Let’s Learn to Love Remote Work the Hard Way
If your organization was a straggler on the whole remote work concept, you might feel like, after the last couple of weeks, you’ve essentially been thrown into a style of work you weren’t particularly looking to embrace. But perhaps there is a bright side here—a potential for future flexibility.
Right now, a lot of organizations that weren’t into the idea of remote work are learning they have to embrace it—quickly.
It’s not exactly something your association might have planned on, but the nature of the coronavirus COVID-19 and its fast spread represents something of a global stress test on the digital resources we’ve spent a half-century building, one where people are being pushed to change their routines en masse in an effort to prevent the spread of a deadly disease. (Fortunately, the internet, despite increased use, has a lot of extra headroom.)
For some organizations, this isn’t a hard thing—as I wrote about a year ago, plenty of companies have done a good job taking remote work and making it their own, and technologies such as Slack and Google Docs have created an infrastructure that can survive even the most serious of threats.

■ ■ ■ ■

• [What is required] Quote word for word the passage of the remote work text that begins with the words containing "Right now, a" and ends with "serious of threats.".

• [Dataset excerpt]
■ ■ ■ ■

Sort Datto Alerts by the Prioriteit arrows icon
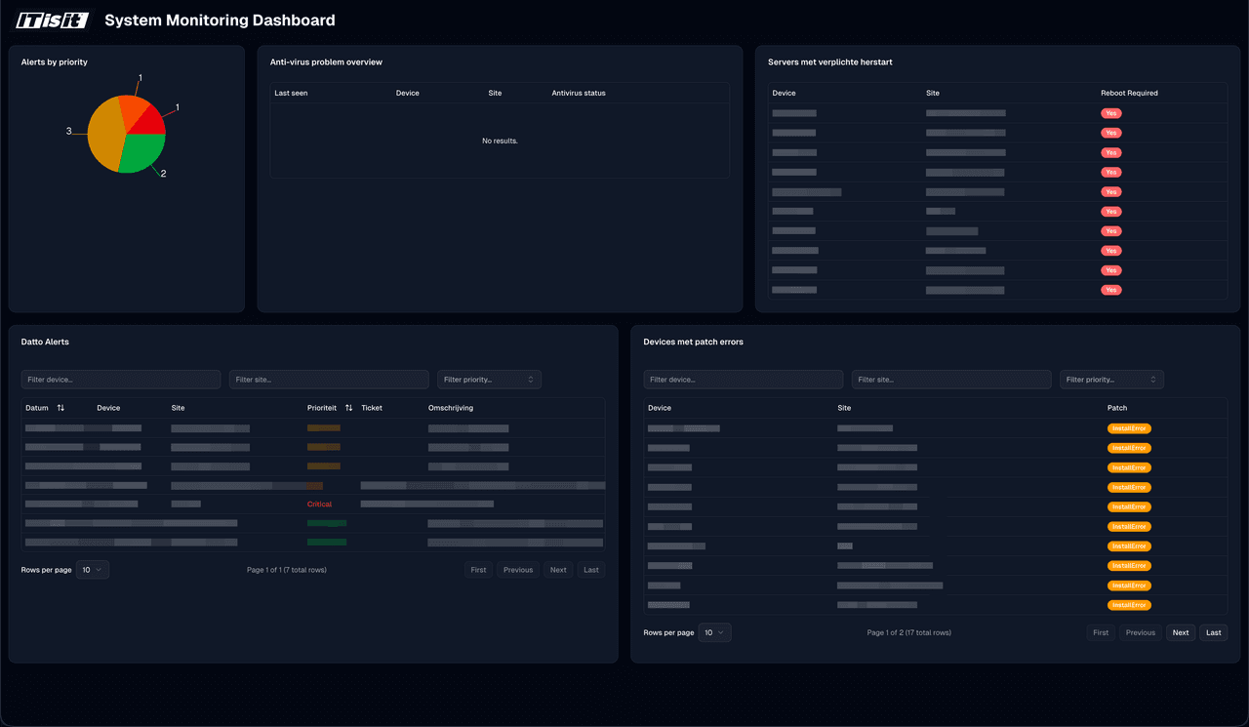Viewport: 1249px width, 727px height. pyautogui.click(x=348, y=408)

■ ■ ■ ■

• [Reply]
Right now, a lot of organizations that weren’t into the idea of remote work are learning they have to embrace it—quickly.
It’s not exactly something your association might have planned on, but the nature of the coronavirus COVID-19 and its fast spread represents something of a global stress test on the digital resources we’ve spent a half-century building, one where people are being pushed to change their routines en masse in an effort to prevent the spread of a deadly disease. (Fortunately, the internet, despite increased use, has a lot of extra headroom.)
For some organizations, this isn’t a hard thing—as I wrote about a year ago, plenty of companies have done a good job taking remote work and making it their own, and technologies such as Slack and Google Docs have created an infrastructure that can survive even the most serious of threats.